• _PROBLEM SET_:
- a) Name each machine learning model that the poster of the productionizing models thread mentions working with.
- b) Retype the part of the productionizing models thread that opens with the words containing "Productionizing models thread" and closes with "turtle recognition. :sweat_smile:)".
- c) Translate this sentence from the productionizing models thread into Spanish: "I have a problem with productionizing a segmentation model on Google App Engine."

• _SELECTION_:
** Start **

Productionizing models thread

I have a problem with productionizing a segmentation model on Google App Engine.

To begin with, I followed the official tutorial and succesfully deployed Jeremy’s bear classification model. I also managed to run a different categorical model using ImageDataBunch.load_empty instead of ImageDataBunch.single_from_classes. (That would be teenage mutant ninja turtle recognition. :sweat_smile:)

Now, on to the segmentation example. I want the app to display a segmented picture. I modified the crucial part of server.py as follows:

   @app.route('/analyze', methods=['POST'])
   async def analyze(request):
       [...]
       return JSONResponse({'result':img.show(y=learn.predict(img)[0], figsize=(8,8))})

The app would always return “Result = null” (I run the app server locally). Trying to get to the bottom of the issue, I replaced the last line of the above snippet with

return JSONResponse({'result':learn.predict(img)[0]})

and learned that “Object of type ‘ImageSegment’ is not JSON serializable”. Here’s the full error message:

ERROR: Exception in ASGI application
Traceback (most recent call last):
  File "/home/zbigniew/.local/lib/python3.6/site-packages/uvicorn/protocols/http/httptools_impl.py", line 368, in run_asgi
    result = await app(self.scope, self.receive, self.send)

** End **

• _RECORDED DATA_:
** Start **

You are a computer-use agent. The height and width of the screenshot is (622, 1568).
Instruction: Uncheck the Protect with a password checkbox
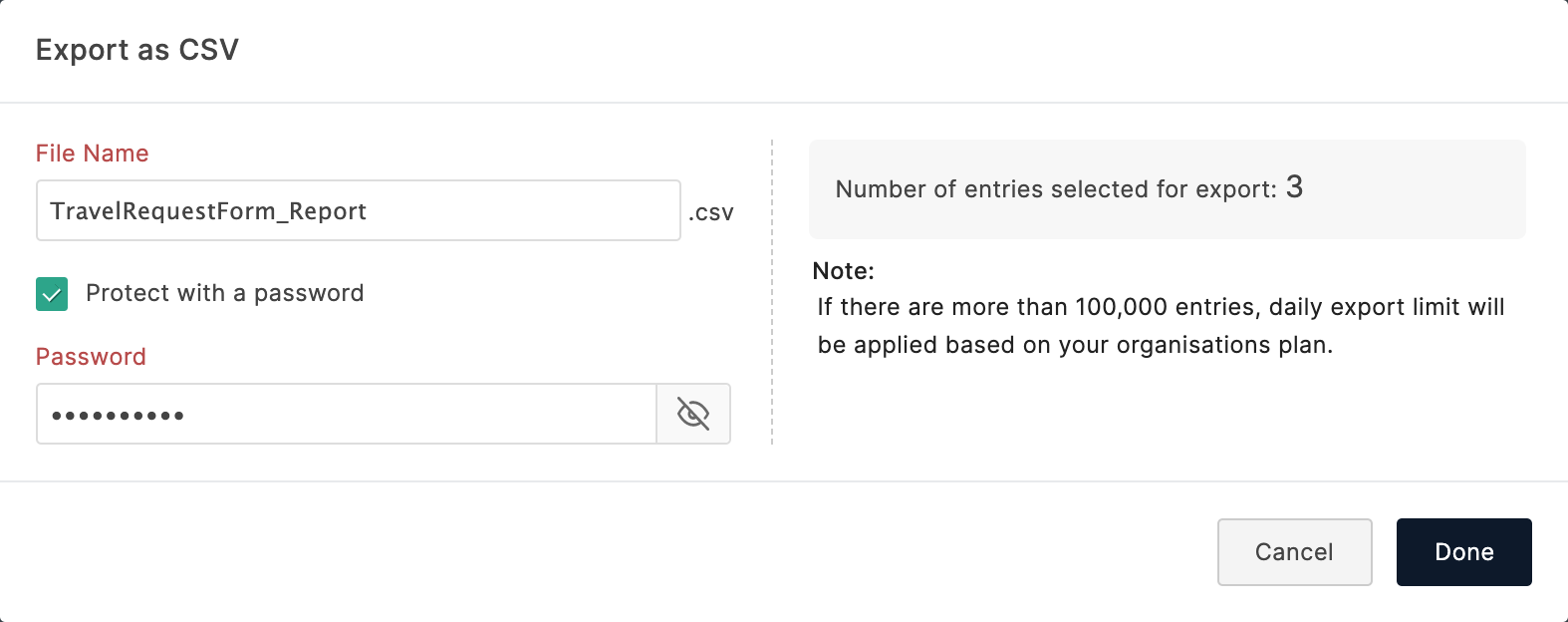click(52, 294)
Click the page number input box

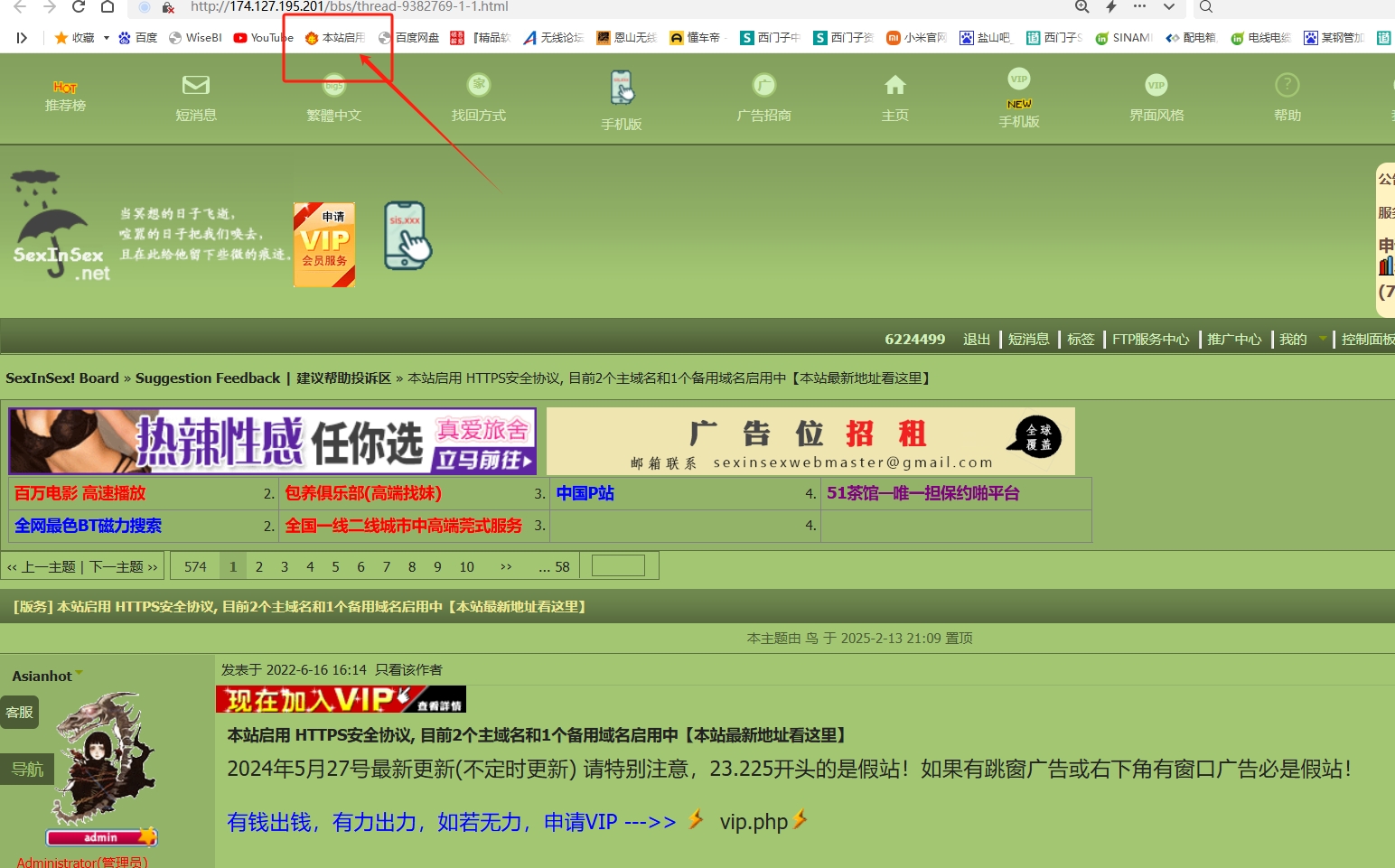click(618, 566)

** End **

• _TASK SOLUTIONS_:
- a)
- Jeremy's bear classification model
- a teenage mutant ninja turtle recognition model (the categorical model)
- a segmentation model

- b)
Productionizing models thread

I have a problem with productionizing a segmentation model on Google App Engine.

To begin with, I followed the official tutorial and succesfully deployed Jeremy’s bear classification model. I also managed to run a different categorical model using ImageDataBunch.load_empty instead of ImageDataBunch.single_from_classes. (That would be teenage mutant ninja turtle recognition. :sweat_smile:)

- c) Tengo un problema al poner en producción un modelo de segmentación en Google App Engine.